旋律の名前はしばしば感情的な連想を示唆します。「蝶恋花」(Butterflies Lingering Over Flowers)、「浣溪沙」(Sand of Silk-Washing Stream)、「水調歌頭」(Water Tune) など。しかし、詩の実際の内容は旋律のタイトルに一致する必要はなく、恋歌の旋律が政治的な瞑想を持つこともあります。
初期の巨匠たち
柳永 (Liu Yong, 987-1053 CE) は詞の最初の偉大な巨匠であり、試験に失敗した候補者で、キャリアの大半を娯楽地区で過ごし、プロの歌手のために歌詞を書きました。彼の詞は感覚的で、感情的に直接的で、技術的に革新さを持っていました。ゆっくりとした (慢 màn) 形式を拡大し、より長く、音楽的に複雑な作品を作り出しました。
柳永のライフスタイルは儒教の学者たちを驚かせましたが、彼の人気は非常に大きかったと言われています。「水を汲む井戸のあるところには、必ず柳永の詞を歌う人がいる」とは、宋代のプラチナに相当する表現でした。
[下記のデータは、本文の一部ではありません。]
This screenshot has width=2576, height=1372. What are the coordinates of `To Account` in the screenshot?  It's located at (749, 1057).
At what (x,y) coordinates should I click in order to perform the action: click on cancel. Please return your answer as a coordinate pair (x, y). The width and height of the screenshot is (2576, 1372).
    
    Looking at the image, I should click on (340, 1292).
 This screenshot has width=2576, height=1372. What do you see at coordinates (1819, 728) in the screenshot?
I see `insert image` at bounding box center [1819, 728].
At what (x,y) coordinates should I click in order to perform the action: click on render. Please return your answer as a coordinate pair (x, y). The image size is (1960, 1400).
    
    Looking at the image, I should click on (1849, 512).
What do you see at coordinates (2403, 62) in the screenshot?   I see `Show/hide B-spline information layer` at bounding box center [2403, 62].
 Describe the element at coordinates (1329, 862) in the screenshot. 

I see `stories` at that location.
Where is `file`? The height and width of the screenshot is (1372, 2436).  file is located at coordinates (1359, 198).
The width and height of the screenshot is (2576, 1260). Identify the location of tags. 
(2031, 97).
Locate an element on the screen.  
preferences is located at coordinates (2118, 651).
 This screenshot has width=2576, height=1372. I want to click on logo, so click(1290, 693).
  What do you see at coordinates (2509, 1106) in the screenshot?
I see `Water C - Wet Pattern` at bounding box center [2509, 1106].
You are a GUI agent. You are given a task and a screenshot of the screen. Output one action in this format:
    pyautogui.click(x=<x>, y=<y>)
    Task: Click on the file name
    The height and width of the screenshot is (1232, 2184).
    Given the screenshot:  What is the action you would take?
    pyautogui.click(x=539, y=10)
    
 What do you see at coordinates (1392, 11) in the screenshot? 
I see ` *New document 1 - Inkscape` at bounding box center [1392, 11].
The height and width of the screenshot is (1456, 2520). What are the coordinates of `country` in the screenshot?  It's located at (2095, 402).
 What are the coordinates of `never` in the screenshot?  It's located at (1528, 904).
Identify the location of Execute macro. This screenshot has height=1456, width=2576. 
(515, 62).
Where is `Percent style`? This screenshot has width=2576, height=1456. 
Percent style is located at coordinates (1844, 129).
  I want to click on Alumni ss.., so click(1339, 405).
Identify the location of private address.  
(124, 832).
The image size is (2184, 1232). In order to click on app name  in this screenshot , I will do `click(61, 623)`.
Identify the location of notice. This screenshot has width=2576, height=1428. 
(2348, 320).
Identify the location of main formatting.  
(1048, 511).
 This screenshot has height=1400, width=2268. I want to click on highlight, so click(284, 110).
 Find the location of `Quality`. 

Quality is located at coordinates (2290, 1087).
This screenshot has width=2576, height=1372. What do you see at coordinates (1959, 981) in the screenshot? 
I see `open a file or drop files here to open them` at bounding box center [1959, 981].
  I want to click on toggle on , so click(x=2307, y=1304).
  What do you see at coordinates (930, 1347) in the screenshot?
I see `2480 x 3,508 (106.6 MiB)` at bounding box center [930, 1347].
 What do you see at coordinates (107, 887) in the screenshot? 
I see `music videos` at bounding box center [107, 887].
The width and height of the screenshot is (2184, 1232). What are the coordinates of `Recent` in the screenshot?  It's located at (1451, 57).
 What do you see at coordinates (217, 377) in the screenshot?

晏殊 (Yan Shu, 991-1055 CE) は、詞に貴族的な洗練をもたらし、時間の経過や美の儚さについて優雅で悲しげな歌詞を書きました。彼の「花を植えた道は私だけが踏みしめたもの、ひとりで門に寄りかかる」という行は、孤独な意識で観察された美を特徴的に捉えています。
蘇軾: 革命
蘇軾 (Su Shi, 1037-1101 CE) は、詞を「小さな」リリック形式から人間の経験の全範囲を表現する手段へと変革しました。蘇軾以前は、詞は主に愛、美、そして憂鬱についてのものでしたが、彼は哲学、歴史、政治、ユーモア、旅行、料理、そして人生の意味についての詞を書きました。
彼の「水調歌頭・明月几时有」(Water Tune: Mid-Autumn) — 中秋の夜に兄から離れて飲んでいる間に書かれたもの — は、宇宙に対する問いかけに移行します ("いつ月はあるのか")。